Loose focusing ring and small focus throw, difficult to use in manual.
Too few DOF marks.
Poor border image quality at all apertures. Barrel distortion.
Comments:
It is a small and very cheap made prime lens by Nikon, it has autofocus and electronic aperture control, but has nothing to do with previous Nikon Ai-S lenses.
The Nikkor 28mm f/2.8 Ai-S I own outperforms this lens in any regard, except aufocus and electronic aperture control of course.
Modern Nikon DSLR have no correction profiles for this lens. Nikon software also do not includes the correction profile for this lens.

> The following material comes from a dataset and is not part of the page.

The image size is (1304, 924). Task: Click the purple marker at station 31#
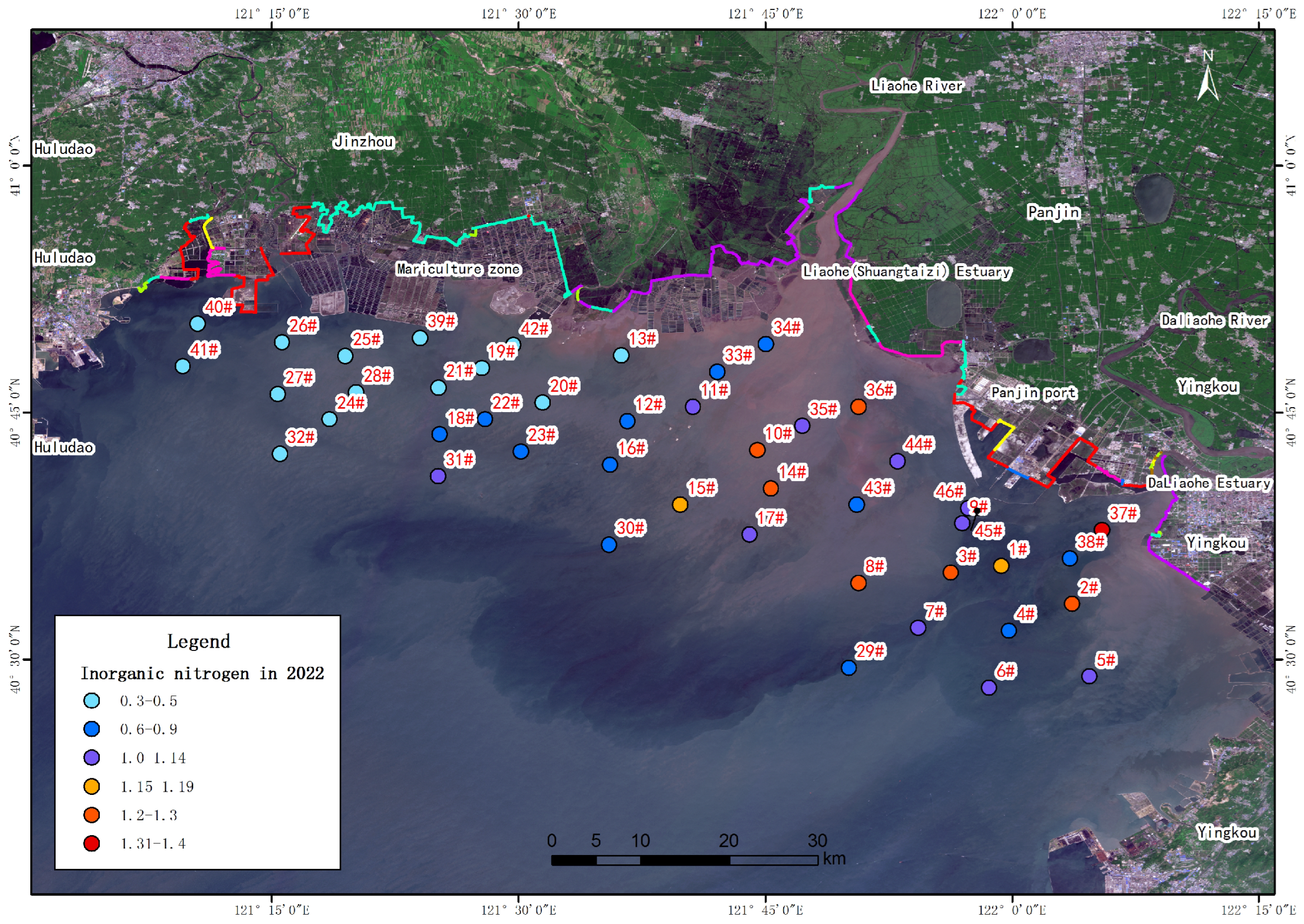coord(438,476)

Use Darktable instead.
If you want to use this lens manually, forget it, the focusing ring is loose and has a short focus throw that makes it difficult to use. I you like to use zone focusing techniques you will not like this lens too, the value prior to inifinty is 2 meters and it has few DOF marks, less marks than the Ai-S cousin.

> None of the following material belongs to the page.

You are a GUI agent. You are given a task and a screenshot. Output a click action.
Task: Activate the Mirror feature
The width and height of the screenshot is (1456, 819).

In order to get the best results start closing the aperture to f/8, if you need something better go for the Nikon Nikkor 28mm f/2.8 Ai-S o Ai instead.
But not everything is negative, it is a cheap autofocus prime lens, that is the point.
Other cheap option is the Tamron 28mm f/2.5 Adaptall-2 bundled with an Adaptall-2 to Nikon F Ai-S adapter. The Tamron has smoother focusing ring, better build and smaller. Optically the Tamron is a bit better.